¹ Throughout the paper, we use the terms "frequent" and "dense" frequently. We use the first to refer to using the given construct. We use the term "often" as a synonym for "often". We use the term "dense" to refer to a given construct within a single project. For example, the synchronous method is used frequently and intensively because most projects use this construct, and most projects use this construct multiple times.

                                                                                                                                                          

        RQ2: Are developers moving to library-based concurrency?

        Our data shows that only 23.21% of the analyzed concurrency uses the project classes in the java.util.concurrent concurrency library. On the other hand, this library is growing in adoption. However, this growth does not seem to be generally related to the decrease in the use of Java's traditional concurrent programming constructs, with some exceptions. Also, more projects are actively being developed recently, for example, at least one release since 2009 using the java.util.concurrent library. Therefore, mature projects using the library have an active percentage, higher than 23.21%.

        RQ3: How can developers protect shared variables from concurrent threads?

        Most projects use synchronized blocks and methods. Volatility modifiers, explicit locks (including variations such as read-write locks) and atomic variables are less common, although some of them seem to be gaining popularity.

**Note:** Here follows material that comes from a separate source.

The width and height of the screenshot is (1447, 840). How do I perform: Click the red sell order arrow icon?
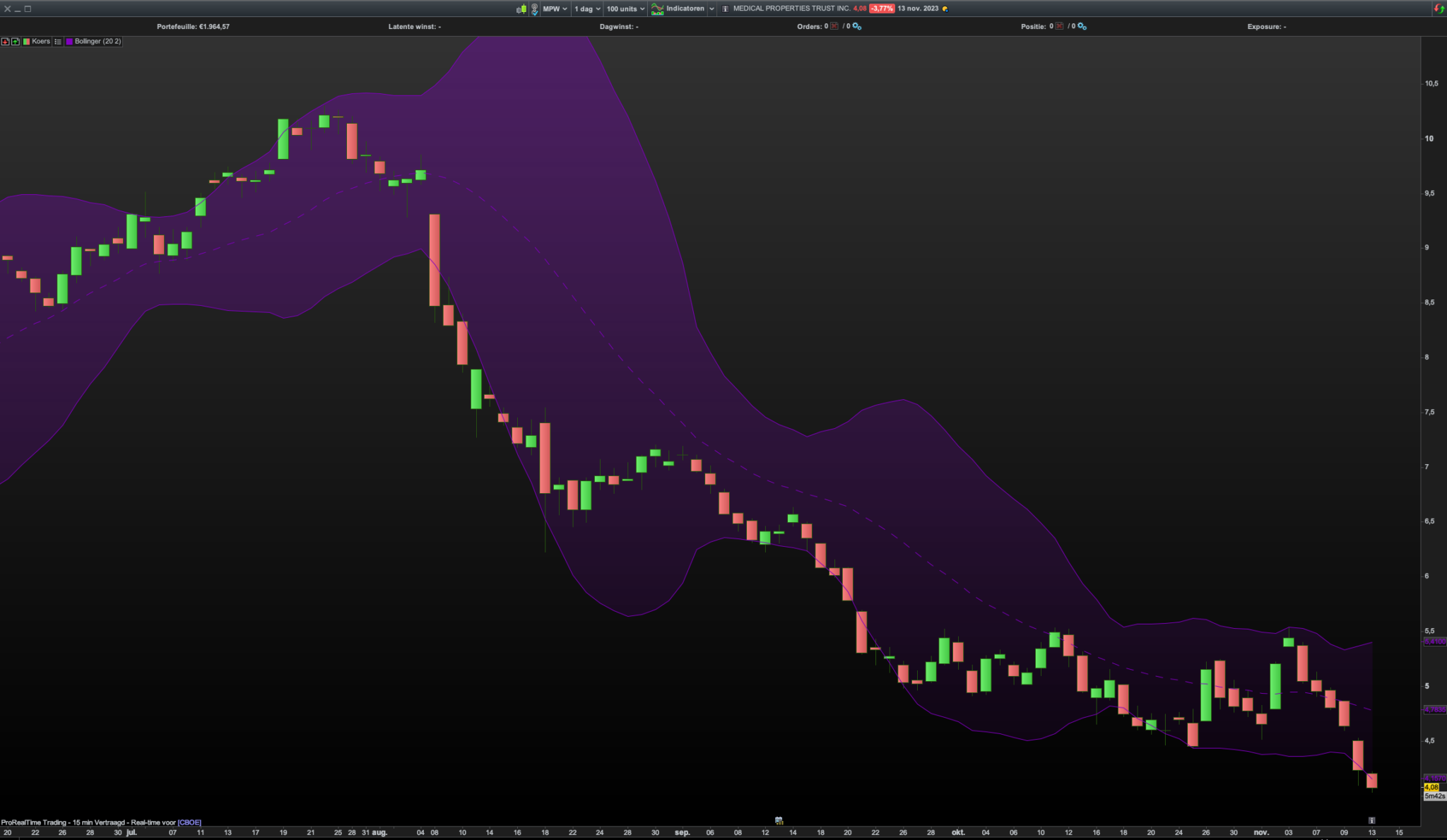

We also noticed a growing trend in the use of synchronized blocks.

        RQ4: Developers still use java.lang thread class to create and manage threads?

        We've found that implementing the Runnable interface is the most common way to define new threads. In addition, a considerable number of projects use executors to manage thread execution (11.14% of concurrent projects). It can be observed that projects adopting executors exhibit a weak trend to reduce the number of explicitly extended thread classes.

        RQ5: Do developers use thread-safe data structures?

        We found that developers still use Hashtable and HashMap, although the former is thread-safe but inefficient, the latter is not thread-safe. Nonetheless, in many projects there is a tendency to use ConcurrentHashMap instead of other associative data structures.

        RQ6: How long do developers use state synchronization?

        A large number of concurrent projects include the call method of notify, notifyAll or wait method, etc. Also, we noticed that a small number of projects have eliminated many usages of these methods, using the CountDownLatch class, part of the java.util.concurrent library. This number is not large enough for statistical analysis.

        However, it shows that mechanisms with simple semantics like CountDownLatch have the potential to, in some cases, replace low-level, more traditional ones.

        RQ7: Are developers trying to catch exceptions that might cause sudden thread failures?

        Our data shows that less than 3% of concurrent project execution threads. There is no interface for handling exceptions, which means that, in 97% of concurrent projects, an exception stemming from a programming error can cause threads to die silently, potentially affecting the behavior of threads that interact with them. Furthermore, analyzing these implementations, we found that even when they implement a handler, developers often don't know how to handle uncaught exceptions on the thread. This provides some indication that a new exception handling mechanism is clearly needed to address concurrent applications.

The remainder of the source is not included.